Le partage des points entre Dundee United et Aberdeen (0-0) en Scottish Premiership ne restera pas dans les mémoires pour la fluidité du jeu, mais pour la polémique soulevée dès le coup de sifflet final. Alors que les deux formations luttent pour accrocher le top 6, la rencontre a été marquée par des difficultés techniques majeures, dénoncées avec une rare véhémence par le banc des visiteurs.

Selon les informations rapportées par PLZ Soccer, l’entraîneur intérimaire d’Aberdeen, Peter Leven, a livré un constat accablant sur les conditions de jeu offertes à Tannadice. Interrogé sur la qualité de la surface, le technicien n’a pas cherché d’excuses tactiques pour expliquer le score vierge, pointant directement l’état de la pelouse comme facteur paralysant.

« Est-ce que j’ai vu un pire terrain ? Non », a tranché Peter Leven. Pour le coach des Dons, l’aire de jeu a rendu impossible toute tentative de construction cohérente, forçant son équipe à abandonner le jeu court pour un style plus direct. Il a notamment souligné que cette surface dégradée avait eu une incidence directe sur le dernier geste, prenant pour exemple une occasion manquée par Kevin Nisbet : « Il a eu sa chance et a utilisé ses lacets plutôt que l’intérieur du pied » à cause d’un faux rebond imprévisible.

Dans ce contexte difficile, c’est le milieu de terrain bissau-guinéen Panutche Camara qui s’est montré le plus dangereux pour Dundee United. L’international a failli débloquer la situation en première période, mais sa frappe a heurté le poteau avant de longer la ligne de but sans entrer. Une action que l’entraîneur adverse, Jim Goodwin, a qualifiée de « malchanceuse », estimant que « un autre soir, quelqu’un l’aurait poussée au fond ».

Loin de contredire son homologue sur l’état du pré, Jim Goodwin a reconnu que son équipe technique faisait face à une « tâche impossible » en raison des conditions météorologiques récentes et de l’enchaînement des matchs. « Le terrain n’est pas bon, nous le savons.
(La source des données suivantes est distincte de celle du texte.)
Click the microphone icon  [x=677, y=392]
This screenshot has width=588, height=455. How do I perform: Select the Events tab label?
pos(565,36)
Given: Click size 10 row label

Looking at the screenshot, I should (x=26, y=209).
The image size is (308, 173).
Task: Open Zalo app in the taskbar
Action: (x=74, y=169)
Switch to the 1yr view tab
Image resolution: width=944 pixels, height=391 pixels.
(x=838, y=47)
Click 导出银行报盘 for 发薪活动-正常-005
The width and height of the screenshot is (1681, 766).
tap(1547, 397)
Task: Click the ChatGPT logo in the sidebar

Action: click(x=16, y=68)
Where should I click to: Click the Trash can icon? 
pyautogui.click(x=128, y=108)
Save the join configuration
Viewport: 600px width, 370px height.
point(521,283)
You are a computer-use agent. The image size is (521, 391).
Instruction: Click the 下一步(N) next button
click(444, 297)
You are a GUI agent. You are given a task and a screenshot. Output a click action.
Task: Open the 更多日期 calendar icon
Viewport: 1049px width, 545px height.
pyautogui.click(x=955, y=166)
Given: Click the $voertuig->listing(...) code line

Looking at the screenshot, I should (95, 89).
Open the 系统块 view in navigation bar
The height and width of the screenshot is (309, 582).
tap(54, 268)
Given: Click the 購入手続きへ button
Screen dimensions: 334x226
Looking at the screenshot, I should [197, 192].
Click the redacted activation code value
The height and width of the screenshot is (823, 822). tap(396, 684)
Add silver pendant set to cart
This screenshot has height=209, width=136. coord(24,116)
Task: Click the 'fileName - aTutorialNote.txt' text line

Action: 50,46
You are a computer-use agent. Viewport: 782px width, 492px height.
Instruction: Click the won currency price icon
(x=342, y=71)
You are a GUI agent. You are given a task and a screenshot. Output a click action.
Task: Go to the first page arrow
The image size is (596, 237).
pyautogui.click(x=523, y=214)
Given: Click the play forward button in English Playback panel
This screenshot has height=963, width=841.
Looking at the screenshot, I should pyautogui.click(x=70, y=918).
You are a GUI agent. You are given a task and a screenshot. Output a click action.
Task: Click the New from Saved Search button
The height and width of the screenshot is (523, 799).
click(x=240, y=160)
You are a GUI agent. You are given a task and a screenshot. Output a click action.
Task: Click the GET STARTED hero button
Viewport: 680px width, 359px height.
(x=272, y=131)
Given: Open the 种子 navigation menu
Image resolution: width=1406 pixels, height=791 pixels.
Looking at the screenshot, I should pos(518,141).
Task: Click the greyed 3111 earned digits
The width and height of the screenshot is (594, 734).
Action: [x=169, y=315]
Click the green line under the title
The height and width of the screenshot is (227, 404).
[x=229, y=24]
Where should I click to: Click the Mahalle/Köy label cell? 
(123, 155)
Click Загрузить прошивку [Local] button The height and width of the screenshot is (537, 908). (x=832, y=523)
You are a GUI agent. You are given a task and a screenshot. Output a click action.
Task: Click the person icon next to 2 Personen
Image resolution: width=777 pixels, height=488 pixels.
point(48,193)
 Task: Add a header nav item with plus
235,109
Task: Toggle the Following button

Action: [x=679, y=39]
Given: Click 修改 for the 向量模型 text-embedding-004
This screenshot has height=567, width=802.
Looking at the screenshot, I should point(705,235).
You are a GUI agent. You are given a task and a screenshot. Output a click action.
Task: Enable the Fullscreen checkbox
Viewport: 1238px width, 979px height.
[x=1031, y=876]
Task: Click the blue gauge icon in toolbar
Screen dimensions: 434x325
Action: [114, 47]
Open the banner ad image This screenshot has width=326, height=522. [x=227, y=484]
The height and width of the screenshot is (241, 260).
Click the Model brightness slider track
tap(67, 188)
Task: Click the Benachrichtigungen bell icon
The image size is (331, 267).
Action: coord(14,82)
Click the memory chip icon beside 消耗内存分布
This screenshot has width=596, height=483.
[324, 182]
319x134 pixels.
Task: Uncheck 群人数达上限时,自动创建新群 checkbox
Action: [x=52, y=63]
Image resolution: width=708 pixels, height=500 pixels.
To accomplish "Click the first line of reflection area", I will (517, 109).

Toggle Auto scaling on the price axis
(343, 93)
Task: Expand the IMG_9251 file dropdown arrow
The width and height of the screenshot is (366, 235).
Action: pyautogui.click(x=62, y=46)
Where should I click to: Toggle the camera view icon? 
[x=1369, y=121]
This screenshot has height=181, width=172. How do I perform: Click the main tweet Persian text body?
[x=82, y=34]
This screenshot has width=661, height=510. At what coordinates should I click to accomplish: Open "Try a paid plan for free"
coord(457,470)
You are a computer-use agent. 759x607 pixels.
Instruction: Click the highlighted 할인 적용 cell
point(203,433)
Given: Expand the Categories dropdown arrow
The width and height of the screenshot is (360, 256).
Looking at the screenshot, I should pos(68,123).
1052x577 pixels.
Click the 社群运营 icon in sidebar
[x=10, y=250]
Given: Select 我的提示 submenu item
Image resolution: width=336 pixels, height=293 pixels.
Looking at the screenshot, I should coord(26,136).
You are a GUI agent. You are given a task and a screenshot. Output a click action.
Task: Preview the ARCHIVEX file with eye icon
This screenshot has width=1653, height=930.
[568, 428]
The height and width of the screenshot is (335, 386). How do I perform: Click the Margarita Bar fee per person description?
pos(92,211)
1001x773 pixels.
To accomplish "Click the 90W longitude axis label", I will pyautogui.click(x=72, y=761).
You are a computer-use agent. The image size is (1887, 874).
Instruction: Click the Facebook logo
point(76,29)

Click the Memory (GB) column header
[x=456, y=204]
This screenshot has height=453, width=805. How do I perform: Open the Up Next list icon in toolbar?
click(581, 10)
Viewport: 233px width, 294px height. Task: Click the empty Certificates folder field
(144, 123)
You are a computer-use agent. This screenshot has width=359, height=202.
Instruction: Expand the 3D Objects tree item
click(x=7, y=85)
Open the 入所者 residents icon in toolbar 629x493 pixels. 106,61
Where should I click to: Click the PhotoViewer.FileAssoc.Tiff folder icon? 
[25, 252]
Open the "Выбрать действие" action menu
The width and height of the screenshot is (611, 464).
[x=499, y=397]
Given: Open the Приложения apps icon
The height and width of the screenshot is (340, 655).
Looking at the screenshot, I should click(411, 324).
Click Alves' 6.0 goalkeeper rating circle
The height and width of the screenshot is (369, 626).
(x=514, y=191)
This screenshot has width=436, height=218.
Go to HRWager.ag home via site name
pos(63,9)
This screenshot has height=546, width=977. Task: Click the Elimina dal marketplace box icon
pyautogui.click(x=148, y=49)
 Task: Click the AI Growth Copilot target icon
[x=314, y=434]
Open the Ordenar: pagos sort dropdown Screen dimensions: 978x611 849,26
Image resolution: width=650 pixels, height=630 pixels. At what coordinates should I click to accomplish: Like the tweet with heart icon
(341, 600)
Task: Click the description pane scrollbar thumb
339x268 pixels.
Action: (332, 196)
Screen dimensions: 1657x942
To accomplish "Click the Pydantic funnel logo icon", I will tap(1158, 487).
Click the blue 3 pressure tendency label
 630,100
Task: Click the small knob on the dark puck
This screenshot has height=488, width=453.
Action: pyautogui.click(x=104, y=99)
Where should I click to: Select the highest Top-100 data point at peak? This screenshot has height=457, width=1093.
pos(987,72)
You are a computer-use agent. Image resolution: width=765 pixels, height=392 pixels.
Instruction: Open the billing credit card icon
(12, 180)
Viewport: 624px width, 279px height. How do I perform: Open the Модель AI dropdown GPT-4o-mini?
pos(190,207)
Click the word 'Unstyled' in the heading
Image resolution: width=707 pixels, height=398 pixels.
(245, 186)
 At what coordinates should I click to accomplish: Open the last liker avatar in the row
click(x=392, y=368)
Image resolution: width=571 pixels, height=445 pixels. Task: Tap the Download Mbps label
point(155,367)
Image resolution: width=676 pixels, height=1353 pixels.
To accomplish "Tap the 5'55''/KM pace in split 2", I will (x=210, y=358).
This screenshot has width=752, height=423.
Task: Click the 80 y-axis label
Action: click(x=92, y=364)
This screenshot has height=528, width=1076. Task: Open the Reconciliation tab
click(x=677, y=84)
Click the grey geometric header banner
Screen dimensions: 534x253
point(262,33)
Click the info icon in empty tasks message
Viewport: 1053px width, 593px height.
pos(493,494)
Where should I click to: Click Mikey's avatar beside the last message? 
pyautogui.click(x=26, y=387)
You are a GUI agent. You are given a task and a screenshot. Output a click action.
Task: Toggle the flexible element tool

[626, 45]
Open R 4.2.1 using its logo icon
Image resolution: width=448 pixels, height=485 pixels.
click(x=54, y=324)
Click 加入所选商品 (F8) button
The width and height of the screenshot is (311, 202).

C’est une surface très difficile pour obtenir des moments de qualité », a-t-il admis, validant le sentiment général d’un match où le beau jeu ne pouvait pas s’exprimer.

Ce résultat nul n’arrange aucune des deux équipes dans leur poursuite de Falkirk, actuellement quatrième. Les deux formations devront espérer des jours meilleurs — et des pelouses plus clémentes — pour sécuriser leur place dans la première moitié de tableau.